5

1K 75 41
                                    

5 Ağustos 2004

Küçük kız paytaklar adımlarla yürüyordu koridorda babasının iş yemeklerinden nefret ediyordu. Abisinin yanına gitmişti onunla oynaması için ama abisi arkadaşlarının yanında kızla ilgilenmiyordu. Kapalı kapının ardında bir bağırış duydu "Ben sana öğretemeyecek miyim? Yüz karası." tokat sesiyle irkilen küçük kız korkuyla kapının arkasına saklandı. Annesinin özenle yaptığı bukleleri dağılmış kurdelesi saçından düşmek üzereydi adam odadan çıktığında kenarda ağlayan çocuğa baktı. Ne olmuştu? On adamı babası vazosunu kırdığı için kızmıştı.
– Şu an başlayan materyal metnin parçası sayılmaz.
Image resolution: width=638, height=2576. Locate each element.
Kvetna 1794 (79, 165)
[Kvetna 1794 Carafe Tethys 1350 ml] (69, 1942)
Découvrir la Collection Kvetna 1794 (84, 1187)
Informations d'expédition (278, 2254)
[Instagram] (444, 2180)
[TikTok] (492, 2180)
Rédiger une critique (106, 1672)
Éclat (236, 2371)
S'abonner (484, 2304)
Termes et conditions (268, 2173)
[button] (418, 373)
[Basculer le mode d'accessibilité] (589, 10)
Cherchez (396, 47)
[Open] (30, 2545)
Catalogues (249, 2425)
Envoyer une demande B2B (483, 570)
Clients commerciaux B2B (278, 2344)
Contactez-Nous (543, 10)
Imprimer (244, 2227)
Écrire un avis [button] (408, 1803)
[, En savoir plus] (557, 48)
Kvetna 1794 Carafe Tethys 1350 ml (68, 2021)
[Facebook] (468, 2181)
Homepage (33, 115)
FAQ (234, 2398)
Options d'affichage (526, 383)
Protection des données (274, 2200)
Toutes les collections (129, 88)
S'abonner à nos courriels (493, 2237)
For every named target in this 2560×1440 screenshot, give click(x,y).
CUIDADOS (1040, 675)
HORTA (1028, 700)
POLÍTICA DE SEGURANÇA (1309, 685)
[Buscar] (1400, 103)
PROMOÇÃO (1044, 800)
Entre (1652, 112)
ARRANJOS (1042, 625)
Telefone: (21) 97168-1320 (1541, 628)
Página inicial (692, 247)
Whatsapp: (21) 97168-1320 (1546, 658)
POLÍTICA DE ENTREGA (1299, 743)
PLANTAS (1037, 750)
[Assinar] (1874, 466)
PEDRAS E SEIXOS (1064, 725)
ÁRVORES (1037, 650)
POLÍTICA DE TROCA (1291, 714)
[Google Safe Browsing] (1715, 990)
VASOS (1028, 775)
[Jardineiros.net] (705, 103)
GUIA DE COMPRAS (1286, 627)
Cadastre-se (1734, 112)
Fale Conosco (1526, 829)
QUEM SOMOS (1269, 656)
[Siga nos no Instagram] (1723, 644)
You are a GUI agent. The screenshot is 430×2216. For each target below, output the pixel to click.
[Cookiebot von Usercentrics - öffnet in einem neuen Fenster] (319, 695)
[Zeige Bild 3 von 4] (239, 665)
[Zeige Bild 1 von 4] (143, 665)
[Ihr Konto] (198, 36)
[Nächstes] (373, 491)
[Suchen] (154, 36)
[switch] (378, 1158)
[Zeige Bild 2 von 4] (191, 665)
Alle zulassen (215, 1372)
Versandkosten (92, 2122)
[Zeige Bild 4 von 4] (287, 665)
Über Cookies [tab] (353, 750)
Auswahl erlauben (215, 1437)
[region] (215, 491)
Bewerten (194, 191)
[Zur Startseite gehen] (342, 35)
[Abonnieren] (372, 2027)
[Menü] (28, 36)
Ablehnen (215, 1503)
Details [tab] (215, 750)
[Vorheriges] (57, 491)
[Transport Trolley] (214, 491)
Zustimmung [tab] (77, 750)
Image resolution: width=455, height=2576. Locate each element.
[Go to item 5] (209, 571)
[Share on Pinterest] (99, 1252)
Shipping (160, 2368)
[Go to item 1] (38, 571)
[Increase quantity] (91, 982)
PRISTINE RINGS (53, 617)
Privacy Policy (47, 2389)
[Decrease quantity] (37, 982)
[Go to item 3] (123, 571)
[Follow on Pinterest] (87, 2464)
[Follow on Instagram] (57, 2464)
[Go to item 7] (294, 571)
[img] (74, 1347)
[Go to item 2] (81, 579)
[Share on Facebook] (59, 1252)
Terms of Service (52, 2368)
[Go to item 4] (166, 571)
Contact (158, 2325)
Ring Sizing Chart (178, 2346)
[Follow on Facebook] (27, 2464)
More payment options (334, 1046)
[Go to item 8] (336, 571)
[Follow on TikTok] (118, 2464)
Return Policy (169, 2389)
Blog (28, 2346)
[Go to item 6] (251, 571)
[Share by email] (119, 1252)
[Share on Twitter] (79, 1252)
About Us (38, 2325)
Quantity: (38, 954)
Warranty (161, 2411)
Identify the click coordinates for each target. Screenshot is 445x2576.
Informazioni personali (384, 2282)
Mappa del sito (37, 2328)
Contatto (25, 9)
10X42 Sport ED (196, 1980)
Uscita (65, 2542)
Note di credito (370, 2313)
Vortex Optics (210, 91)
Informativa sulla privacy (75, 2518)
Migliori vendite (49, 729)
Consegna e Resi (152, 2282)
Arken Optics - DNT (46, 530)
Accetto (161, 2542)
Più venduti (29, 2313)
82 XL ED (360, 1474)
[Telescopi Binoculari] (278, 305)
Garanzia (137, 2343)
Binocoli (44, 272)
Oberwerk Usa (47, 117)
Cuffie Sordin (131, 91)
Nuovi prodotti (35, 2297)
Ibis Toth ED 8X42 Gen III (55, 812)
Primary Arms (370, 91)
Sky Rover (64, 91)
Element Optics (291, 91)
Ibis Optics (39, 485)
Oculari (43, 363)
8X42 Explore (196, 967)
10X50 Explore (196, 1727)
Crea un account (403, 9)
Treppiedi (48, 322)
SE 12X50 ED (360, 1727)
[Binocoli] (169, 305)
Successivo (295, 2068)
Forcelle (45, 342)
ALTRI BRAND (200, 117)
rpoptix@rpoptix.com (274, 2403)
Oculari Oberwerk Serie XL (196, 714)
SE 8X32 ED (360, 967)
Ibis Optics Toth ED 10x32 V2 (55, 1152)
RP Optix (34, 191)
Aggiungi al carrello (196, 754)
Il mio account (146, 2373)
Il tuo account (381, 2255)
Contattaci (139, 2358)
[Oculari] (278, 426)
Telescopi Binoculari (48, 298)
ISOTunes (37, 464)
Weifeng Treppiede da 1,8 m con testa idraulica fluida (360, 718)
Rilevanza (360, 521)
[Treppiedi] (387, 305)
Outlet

 Koşarak hemen çocuğun yanına gitti yüzünü göremiyordu merakla "Ne oldu?" diye sordu "Sanada mı baban vazosunu kırdığın için kızdı?" çocuk küçük kızın şaşkın ifadesine gülümsemişti başını kaldırdığında küçük kız korkuyla uzaklaştı. Küçük çocuğun dudağı patlamış, kaşı açılmıştı, yüzü gözü kan içindeydi kirpiklerinden kanlar dökülüyordu gözleri şişmişti. Gözyaşları gözlerinden düşüyordu bir çocuğa göre fazla şey yaşadığı belliydi küçük kız masadan bir peçete alıp çocuğa verdi çocuk şaşkınlıkla peçeteye bakıyordu. "Bir ara babamın arkadaşına da böyle olmuştu ama annem onun kaşını iğneyle dikmişti ben iğneden korkarım sen bunu dudağına tut olur mu?" sonra düşünüyor gibi elini çenesine götürdü.

Annesinin ona eli kanayınca hep yara bandı verirdi dün düşmüştü annesi ona bir sürü yara bandı vermişti. "Bak bu elimdeki yara bandını çıkarıp sana vereceğim." dedi küçük kız yarasını üzerindeki yara bandını çıkarıp çocuğun kaşına yapıştırdı. Ardından cebinden bir yara bandı daha çıkardı "Bunu dudağına koy daha hızlı iyileşir bide tentürdiyot sür olur mu? Bende annem gibi doktor olmak istiyorum ama kandan çok korkuyorum sence olur muyum? Olursam sana bir sürü yara bandı veririm." küçük kız ellerini çırparak konuştu tekrardan "Sende benim hastam olur musun?" küçük çocuk ona heyecanla soru soran kıza baktı. "Olurum." diye fısıldadı.

Ardından elindeki yara bandına baktı. "Sende söz ver olur mu? İlerde doktor olduğunda bütün yara bantlarını bana vereceksin."

 "Olur."

dedi. Küçük kız "Ama o zaman yara bandına ihtiyacın olacak mı ki? O zamana kadar iyileşir yaraların yoksa sende benim gibi sakar mısın? Biliyor musun? Ben hep düşüyorum dizlerim hep yara oluyor sende mi hep düşüyorsun yoksa?"  diye devam etti küçük çocuk kızın bu hallerini çok sevmişti. "Olsun sen yine de bana ver olur mu? Söz mü?" "Söz." diye bağırdı kız "Lavin sözü." adı Lavindi Lavin ne demekti Lavi ay demekti, Lavin temiz demekti, Lavin saf demekti, Lavin güzel kokulu demekti, Lavin birçok şeydi. O gün küçük çocuk Allaha dua etti yollarının tekrar kesişmesi adına...

Günümüz

"Mehlika." diye fısıldadı kulağıma

Mehlika neydi? Bir saattir başımdan gitmesini beklediğim adam beni izliyordu. Dünden beri hiç konuşmamıştık duşumu alıp onun getirdiği kıyafetleri giymiştim şimdi ise başımda dikilmişti.  

Bir saatin sonunda pes ederek gözlerimi yavaşça açtım "Sende mi buradaydın." diye sordum uykulu bir sesle "Ne zaman geldin?" daha "Şimdi geldim." dedi düz bir sesle

Yalancı sesi o kadar düzdü ki hayal gördüğümü düşündüm ay saçmalama Lavin hayal görsen bu meymenetsizi mi görürsün? 

"Emin misin?" diye sordum şüpheli bir sesle "Eminim tabiki sana yalan borcum mu var? Kızım hem gitmemiz gerek hadi hazırlan." Nereye gidecekti ki "Nereye gideceğiz." diye sordum merakla meraklı sesim onu güldürmüştü.